住居不定であるか否かは,一般的に,余り問題となることはありませんので,本事案において住居不定と認定された場合には,原則として,勾留状が発付されることになります。

⑵ 罪証隠滅のおそれ(2号)

本事案では,罪証隠滅のおそれが一番の問題となります。捜査機関は,被疑者の否認それ自体を,罪証隠滅行為と結びつけて考える傾向にあります。
しかし,否認の供述をもって,安易に罪証隠滅のおそれを肯定することは,まさに被疑者の自白を得るために勾留を認めることと同じになります。

被疑者の否認の供述態度は,罪証隠滅の主観的可能性を判断する一資料にすぎませんから,本事案において,罪証隠滅のおそれがあるといえるためには,その罪証隠滅のおそれの程度が,単なる抽象的可能性ではなく,具体的資料に基礎付けられた相当高度の可能性に達していると認められる必要があります。

被疑者と被害者,目撃者との間に全く面識がなく,お互いの生活圏も異なり,犯行とされる現場に居合わせたにすぎない場合には,被疑者が当該関係者に働きかけるなどして,罪証隠滅を図るだけの客観的可能性は低く,実効性も現実的ではないともいえます。
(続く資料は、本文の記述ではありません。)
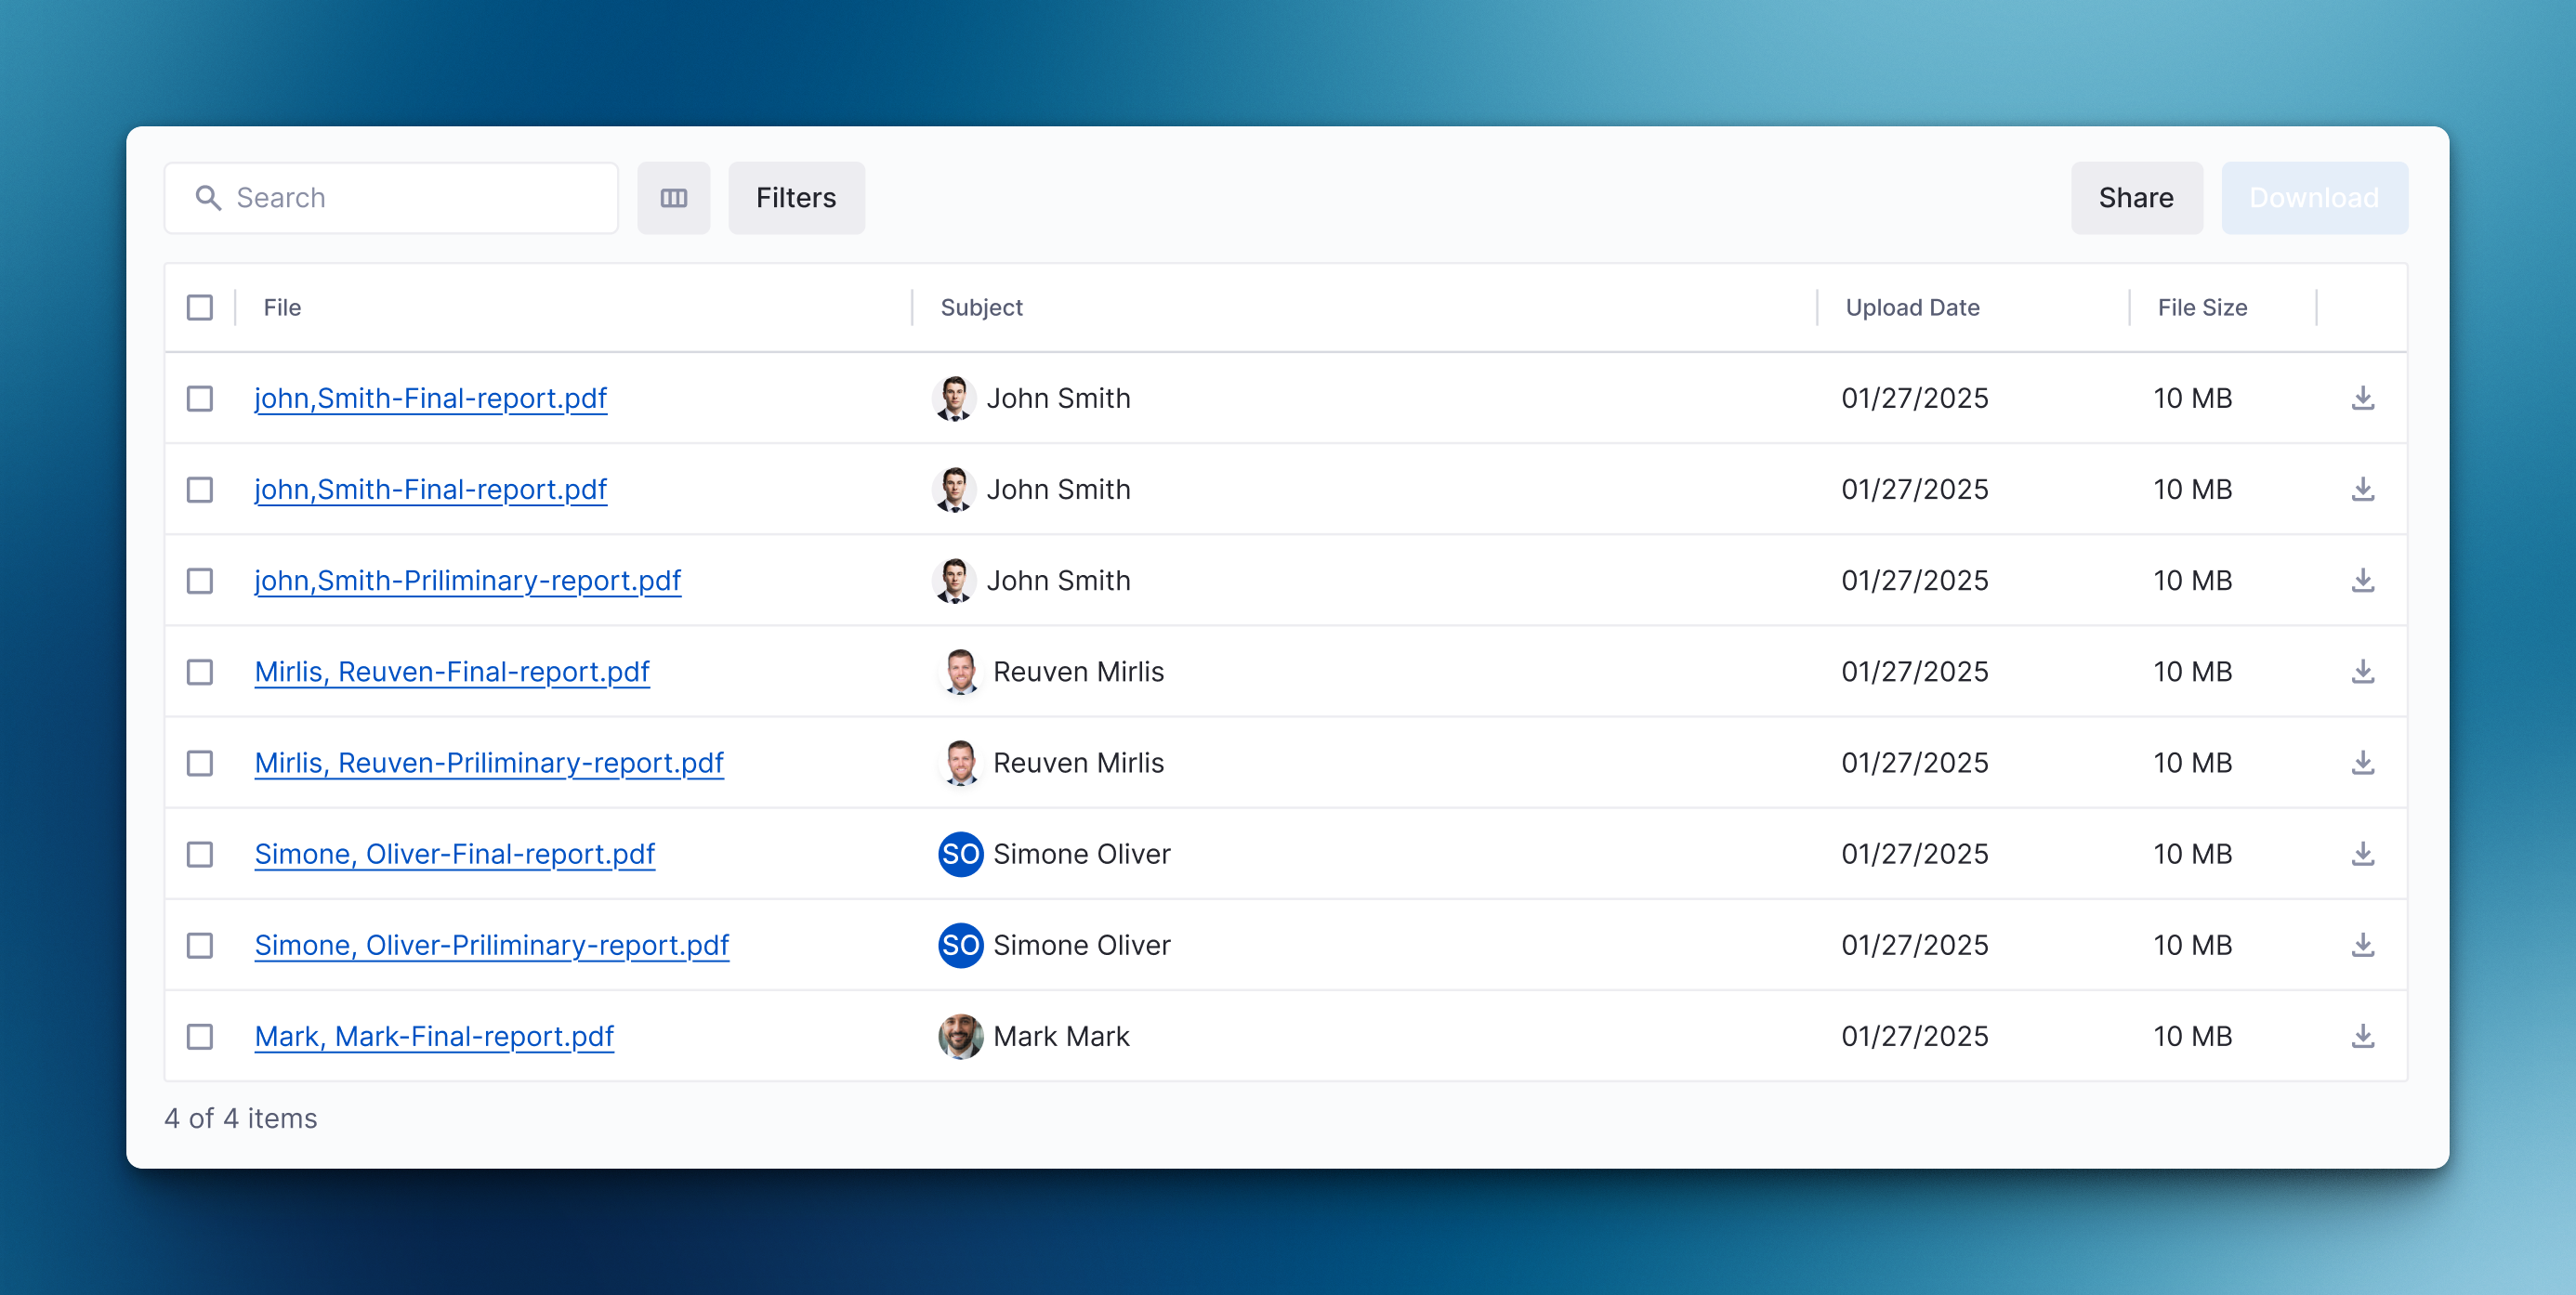Sort by the Upload Date column header
This screenshot has width=2576, height=1295.
click(x=1912, y=308)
ただ,果してそう言ってもいいのかどうかについては,やはり慎重な判断が求められます。
その判断には,特に,被疑者の年齢,職業,家族関係,交友関係,前科前歴の有無等が大きく影響してきます。
定職のある,家庭持ちの被疑者であれば,痴漢行為を否認して争っているからといって,思慮分別なく,被害者や目撃者に接触したりして罪証隠滅行為に及ぶとは,通常は考えられないからです。

その見極めが重要になりますが,その実効性が抽象的可能性にとどまる場合には,罪証隠滅のおそれは否定されるべきです。
逆に,上記のような状況にない場合には,罪証隠滅のおそれが肯定されることになります。

⑶ 逃亡のおそれ(3号)

被疑者の年齢,職業,家族関係等からみて,一時的にせよ身を隠すとは考えられない場合,被疑者には前科前歴がなく,処罰を免れるために所在不明になる可能性がない場合には,逃亡のおそれは否定されるでしょう。

勾留の必要性についての判断

法60条1項各号の勾留の理由がある場合であっても,勾留による積極的な利益と被疑者の勾留によって受ける不利益とを比較検討し,被疑者やその家族が受ける不利益が極めて大きい場合(被疑者や家族の病状,就職,結婚,試験など,人の生死や人生の重大事に直面している場合)には,勾留の必要性を欠くとして,勾留請求が却下されることもあると考えられます。

以上から,法60条1項各号の勾留の理由がないか,仮に勾留の理由がある場合でも,勾留の必要性を欠くとして,勾留請求が却下されることもあるといえます。